> **Task directions**
Recast the records in the part that opens with the line containing "You are a computer-use agent. 1512x811" and closes with the line containing "Minimize call to" as a two-column CSV with the headers text and answer. Give one row per record, enclose each field in quotation marks, and replace any line breaks with spaces.

> **Given entries**

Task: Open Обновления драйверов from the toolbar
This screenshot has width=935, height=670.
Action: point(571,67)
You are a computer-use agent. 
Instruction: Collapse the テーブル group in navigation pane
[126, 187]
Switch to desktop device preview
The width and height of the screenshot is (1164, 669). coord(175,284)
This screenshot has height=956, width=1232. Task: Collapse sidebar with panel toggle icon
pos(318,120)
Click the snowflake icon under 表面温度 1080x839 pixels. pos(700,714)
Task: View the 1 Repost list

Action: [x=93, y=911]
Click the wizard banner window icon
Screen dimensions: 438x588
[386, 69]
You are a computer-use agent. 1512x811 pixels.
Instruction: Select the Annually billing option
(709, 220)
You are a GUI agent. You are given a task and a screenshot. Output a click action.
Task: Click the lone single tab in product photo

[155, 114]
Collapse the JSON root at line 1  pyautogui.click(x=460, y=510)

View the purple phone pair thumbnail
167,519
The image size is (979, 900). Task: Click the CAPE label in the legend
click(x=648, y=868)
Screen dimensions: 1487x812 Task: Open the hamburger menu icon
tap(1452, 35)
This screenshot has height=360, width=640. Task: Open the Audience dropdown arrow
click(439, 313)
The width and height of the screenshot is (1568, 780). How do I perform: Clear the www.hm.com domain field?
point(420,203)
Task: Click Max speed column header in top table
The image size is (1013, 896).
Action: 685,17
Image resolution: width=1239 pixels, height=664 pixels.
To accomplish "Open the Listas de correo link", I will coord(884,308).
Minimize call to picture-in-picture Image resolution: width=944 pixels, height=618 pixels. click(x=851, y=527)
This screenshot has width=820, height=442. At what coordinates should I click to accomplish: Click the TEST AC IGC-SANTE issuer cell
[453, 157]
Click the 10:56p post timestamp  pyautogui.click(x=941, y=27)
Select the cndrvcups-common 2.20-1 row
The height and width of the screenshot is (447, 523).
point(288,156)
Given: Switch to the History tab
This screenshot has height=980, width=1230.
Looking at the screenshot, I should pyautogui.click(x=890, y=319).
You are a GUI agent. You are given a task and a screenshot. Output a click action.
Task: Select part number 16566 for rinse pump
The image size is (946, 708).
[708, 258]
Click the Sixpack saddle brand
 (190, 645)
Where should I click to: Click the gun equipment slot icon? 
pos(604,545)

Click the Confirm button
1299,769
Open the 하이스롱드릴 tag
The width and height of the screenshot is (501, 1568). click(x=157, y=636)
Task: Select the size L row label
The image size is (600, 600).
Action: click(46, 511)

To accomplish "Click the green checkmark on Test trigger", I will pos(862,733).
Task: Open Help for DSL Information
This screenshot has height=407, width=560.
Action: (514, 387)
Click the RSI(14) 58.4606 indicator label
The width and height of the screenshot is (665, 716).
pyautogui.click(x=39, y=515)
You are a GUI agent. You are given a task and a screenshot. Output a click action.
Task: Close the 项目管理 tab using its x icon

> **Finished exercise**
text,answer
"You are a computer-use agent. 1512x811 pixels. Instruction: Select the Annually billing option","(709, 220)"
"You are a GUI agent. You are given a task and a screenshot. Output a click action. Task: Click the lone single tab in product photo","[155, 114]"
"Collapse the JSON root at line 1","pyautogui.click(x=460, y=510)"
"View the purple phone pair thumbnail","167,519"
"The image size is (979, 900). Task: Click the CAPE label in the legend","click(x=648, y=868)"
"Screen dimensions: 1487x812 Task: Open the hamburger menu icon","tap(1452, 35)"
"This screenshot has height=360, width=640. Task: Open the Audience dropdown arrow","click(439, 313)"
"The width and height of the screenshot is (1568, 780). How do I perform: Clear the www.hm.com domain field?","point(420,203)"
"Task: Click Max speed column header in top table The image size is (1013, 896).","Action: 685,17"
"Image resolution: width=1239 pixels, height=664 pixels. To accomplish ""Open the Listas de correo link"",","I will coord(884,308)."
"Minimize call to picture-in-picture Image resolution: width=944 pixels, height=618 pixels.","click(x=851, y=527)"